Around 1910, Hurt played his first public performances. These were most likely parties or informal get-togethers of friends and neighbors who gathered to listen to music and relax. Blues historian Stephen Calt points out that Hurt probably did not play at dances like most other Mississippi bluesmen often did. His guitar style was too intricate to provide the insistent rhythm needed for dancing, and his singing was too restrained to cut through the noise of a Saturday night juke joint on the Delta.
During his early adult life, Hurt worked first as a sharecropper, then as a day laborer, which included five months laying train track. There, it is believed, he learned railroad songs like "Spike Driver Blues." Around 1923 Willie Narmour, a white farmer in Avalon who played fiddle at local square dances, asked Hurt to play with him when his regular guitarist could not. This was a remarkable tribute to Hurt's musical ability, considering the degree of racial segregation that existed in Mississippi at the time. A few years later, Narmour won a fiddling contest in Carroll County and attracted the attention of a scout for the Okeh record company, Tommy Rockwell.
Companies were combing the South, in the middle 1920s, looking for artists to record for the popular new medium of the phonograph. When Rockwell met Narmour in Avalon, he asked about other musicians in the area who might be good enough to make records. The fiddler told him about John Hurt and not long afterwards Narmour and Rockwell drove over to Hurt's house to set up an audition. Hurt played a song. Halfway through the second, Rockwell told him to stop, he had heard enough. Hurt was invited to go to Memphis for a recording session. On February 14, 1928, John Hurt became Mississippi John Hurt. He recorded eight songs and that same year, two of them were released on Okeh 8560, "Frankie" and "Nobody's Dirty Business"
What happened next is in dispute. Some writers say the record sold so well that Hurt was offered a second recording session; others say the record flopped, but that Rockwell was convinced that Hurt had something that would sell records. At any rate, in December 1928 John Hurt traveled to New York City where he recorded songs for five more 78s. Even though Hurt was in New York City for the first time in his life--it was only the second time he had traveled more than 20 miles from Avalon--even though he met Lonnie Johnson, the most popular blues guitarist in America, it was Christmas time and Hurt felt like a poor boy a long ways from home.

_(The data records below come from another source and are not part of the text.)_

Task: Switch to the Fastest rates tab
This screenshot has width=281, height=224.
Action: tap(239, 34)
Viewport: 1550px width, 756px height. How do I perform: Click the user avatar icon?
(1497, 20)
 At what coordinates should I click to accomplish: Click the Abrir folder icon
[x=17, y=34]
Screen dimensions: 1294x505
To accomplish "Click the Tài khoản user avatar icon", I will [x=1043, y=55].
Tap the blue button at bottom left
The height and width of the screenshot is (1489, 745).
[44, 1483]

He missed his wife, he missed Mississippi. In the last song recorded at the session, "Avalon Blues," he sings "Avalon's my home-town/always on my mind." That song would have enormous repercussions later in Mississippi John Hurt's life.
Hurt's records were a disappointment for Okeh, each selling only a few hundred copies. Some believe Okeh was ultimately responsible for their failure. First, they gave the records titles like "Candy Man Blues" and "Stack o' Lee Blues," when the songs had nothing in common with the true Mississippi blues being invented just a few miles from Hurt's front door. They were actually ragtime songs dating from an older folksong tradition. Second, because Hurt was not singing blues, because he came from the songster tradition, which was much closer to country music, he could have been popular among white audiences. Okeh, however, insisted upon listing his records in their "rac" catalog of exclusively black artists.

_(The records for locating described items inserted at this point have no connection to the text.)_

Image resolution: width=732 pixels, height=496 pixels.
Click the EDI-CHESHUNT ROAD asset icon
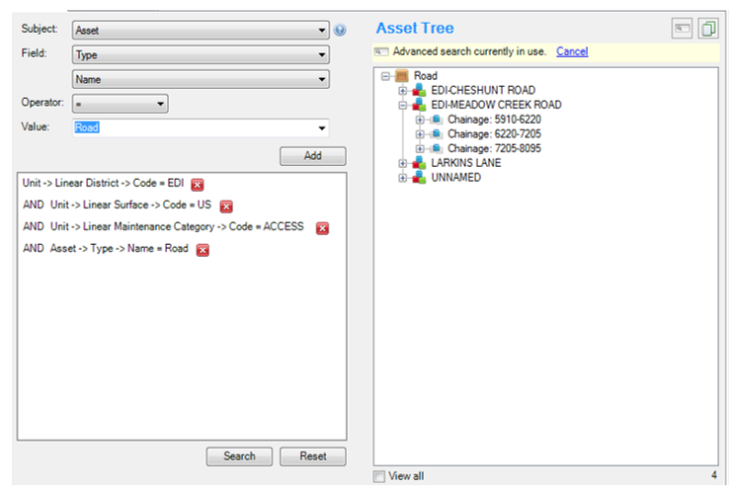point(420,90)
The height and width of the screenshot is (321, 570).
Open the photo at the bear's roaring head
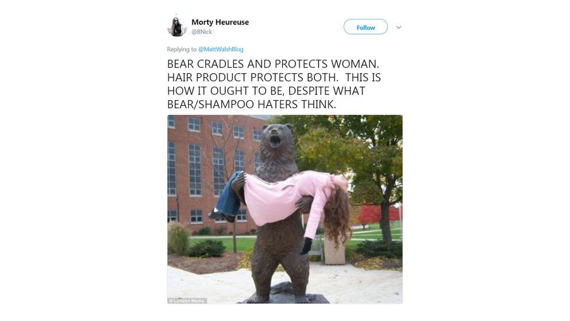coord(278,138)
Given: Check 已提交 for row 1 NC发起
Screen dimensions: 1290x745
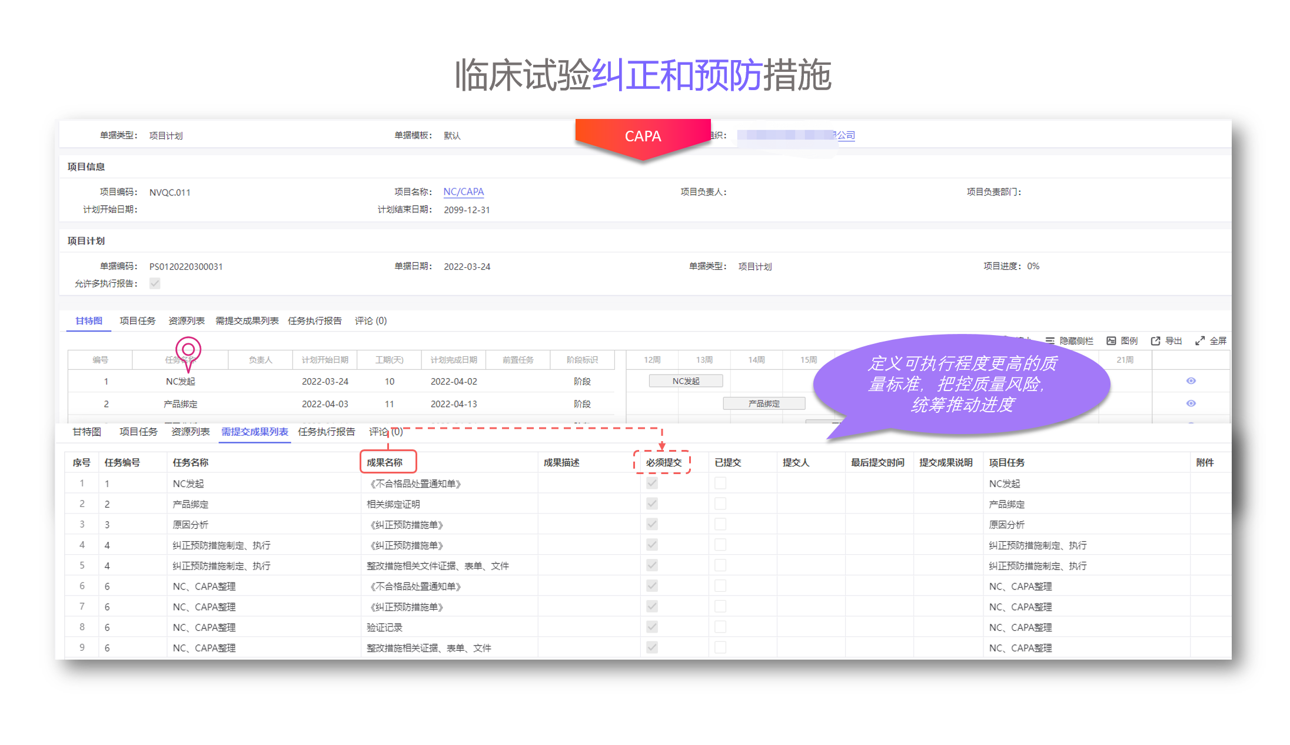Looking at the screenshot, I should 720,483.
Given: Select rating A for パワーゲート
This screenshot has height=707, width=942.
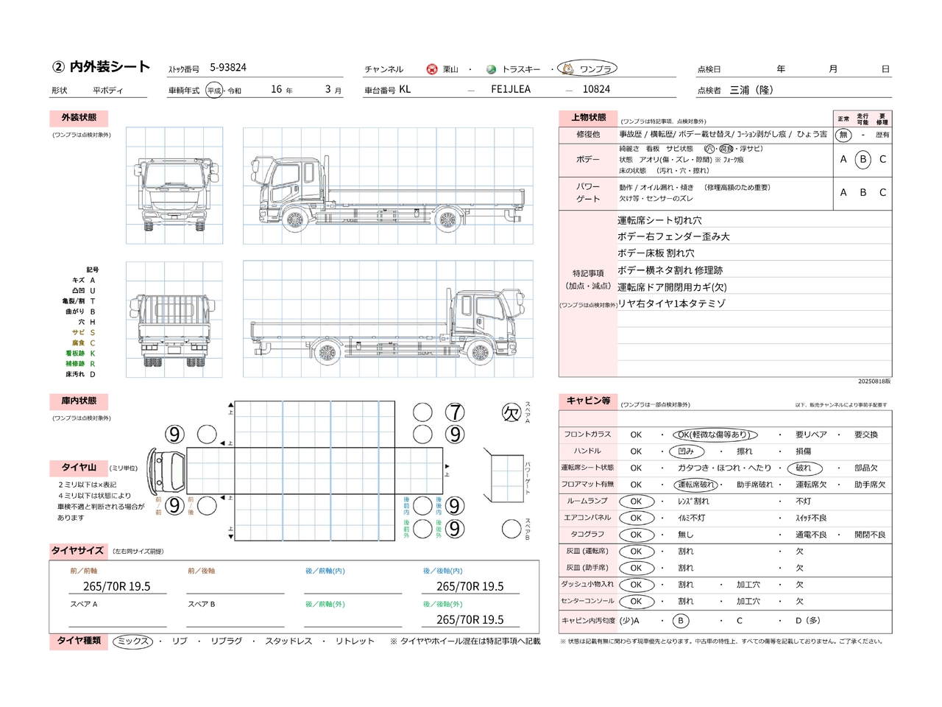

It was all moot anyway. Less than a year after Hurt's second recording session, the Great Depression hit America. The poor audiences at whom Hurt's kind of music was aimed, black and white alike, could no longer afford frivolities like records. Hurt just settled down with Jessie Lee, his second wife, back in Avalon. He raised a family, found worked regularly, played guitar around town when he could and forgot about any career in music--and was forgotten by the rest of the world in return.
Interest in Mississippi John Hurt reawoke in the early 1950s following the release of Harry Smith's monumental Anthology of American Folk Music . The six-record set included two Hurt songs "Frankie" and Spike Driver Blues" Like most of the musicians on the Anthology, Hurt was a mystery. In fact, most listeners, according to the notes included with the 1997 Anthology reissue, assumed that John Hurt was white. Guitar players, in particular, were fascinated with his fingerpicking style and struggled to learn the songs, first from the Anthology, and later off old 78 records that began resurfacing. According to one story, one of Andres Segovia's students brought a record by Hurt for the master to hear. After listening to Hurt, Segovia reportedly asked who was playing the second guitar on the song. Hurt played solo on all his recordings.
In the early 1960s, two young folk musicians in Washington, D.C., Tom Hoskins and Mike Stewart, heard "Avalon Blues" on a tape a record collector had given them. What if there was a city called Avalon in Mississippi, they wondered. And what if Hurt still lived there? They couldn't find Avalon on any contemporary maps, but the tiny town finally turned up in an atlas published in 1878. When they went to the Delta with their tape recorder, they discovered that Avalon wasn't much more than a general store on the road between Grenada and Greenwood. They asked some men sitting in front of the store if they had ever heard of a Mississippi John Hurt. One pointed and said "A mile down that road, third mailbox up. Can't miss it." When Hoskins and Stewart arrived, Hurt was out in the fields on his tractor. They introduced themselves, explained that they were interested in music, and pulled out their tape recorder.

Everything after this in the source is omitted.